Requirement ->
Update the listing lines from the one containing "Click the chain" down to the one containing "will click(273, 618)." by replacing "toolbar icon" with "toolbar button", and return only those lines with everything else unchanged.

____ Material for this task

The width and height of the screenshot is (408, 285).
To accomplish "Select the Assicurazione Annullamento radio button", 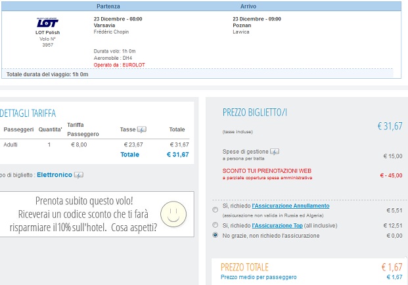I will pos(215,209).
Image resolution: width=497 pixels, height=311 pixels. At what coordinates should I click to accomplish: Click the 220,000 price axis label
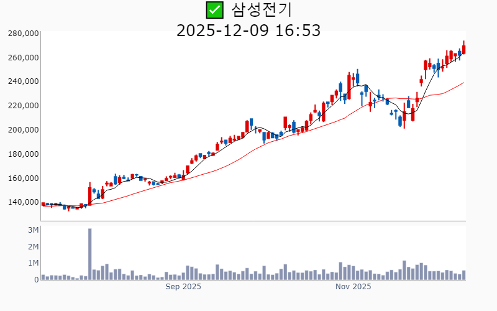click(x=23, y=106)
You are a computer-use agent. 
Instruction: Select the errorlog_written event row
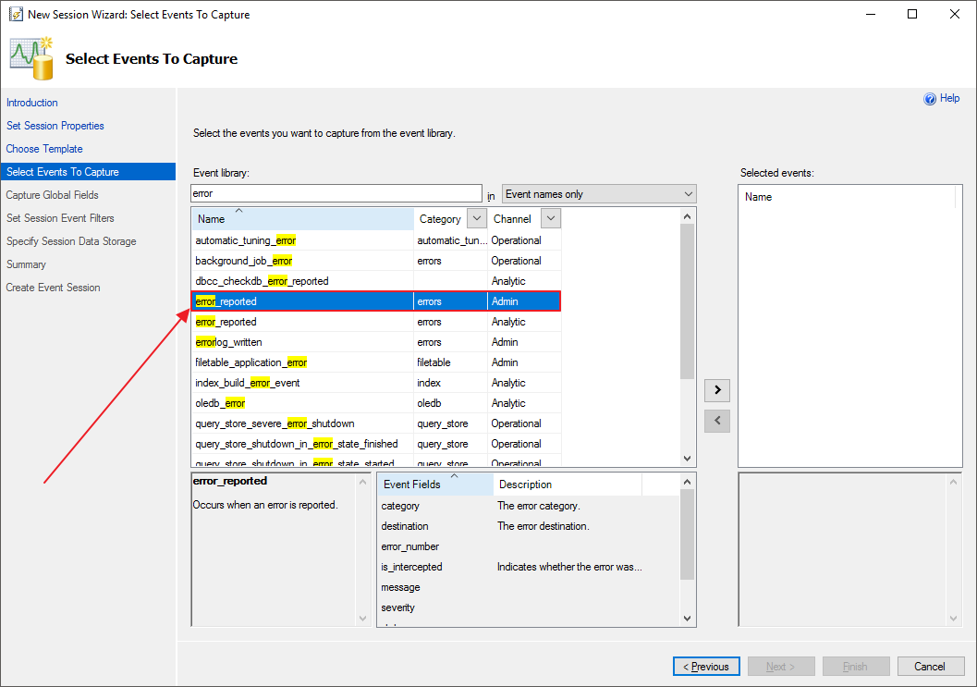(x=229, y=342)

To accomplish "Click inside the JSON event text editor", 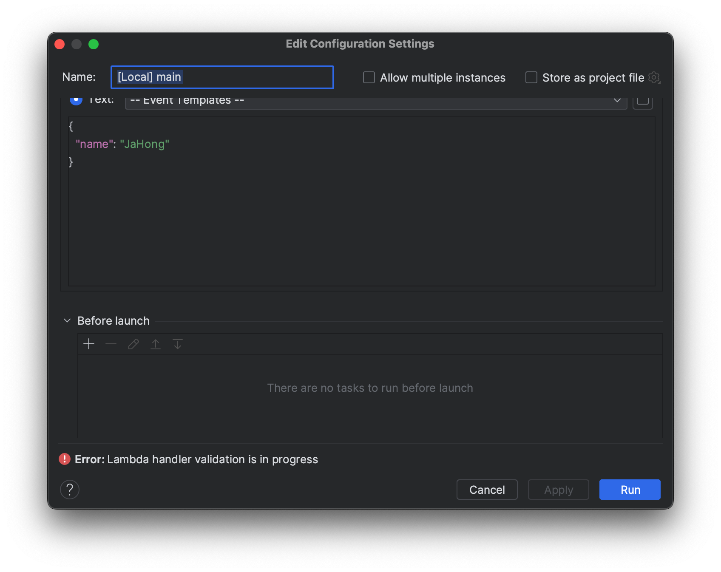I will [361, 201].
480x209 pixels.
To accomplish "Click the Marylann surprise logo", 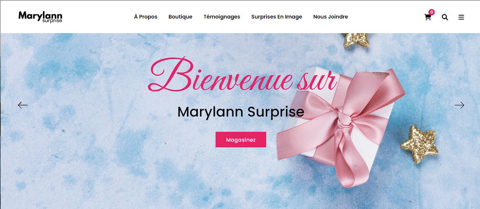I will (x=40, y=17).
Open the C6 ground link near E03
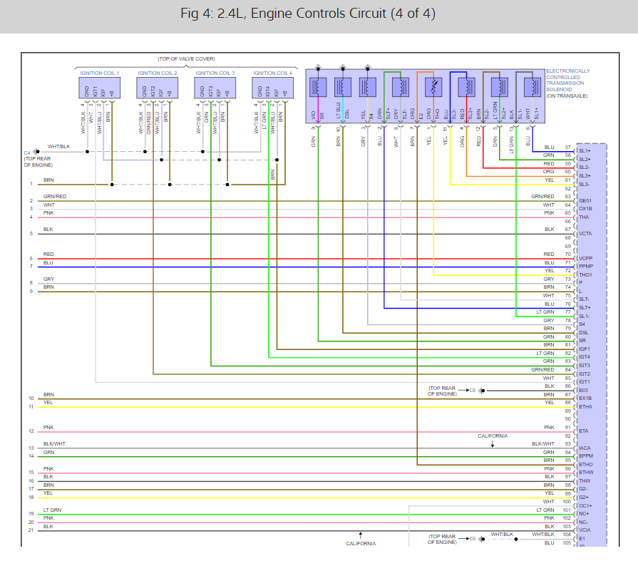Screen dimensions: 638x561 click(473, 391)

________
____ Material for this task

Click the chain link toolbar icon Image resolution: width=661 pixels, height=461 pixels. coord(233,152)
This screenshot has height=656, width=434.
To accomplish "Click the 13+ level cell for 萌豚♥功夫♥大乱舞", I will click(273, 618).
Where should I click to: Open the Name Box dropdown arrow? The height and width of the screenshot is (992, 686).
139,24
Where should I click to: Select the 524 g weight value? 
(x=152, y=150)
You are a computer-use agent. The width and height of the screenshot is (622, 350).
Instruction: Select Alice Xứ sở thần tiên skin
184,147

________

Task solution ->
Click the chain link toolbar button Image resolution: width=661 pixels, height=461 pixels. coord(233,152)
This screenshot has height=656, width=434.
To accomplish "Click the 13+ level cell for 萌豚♥功夫♥大乱舞", I will click(273, 618).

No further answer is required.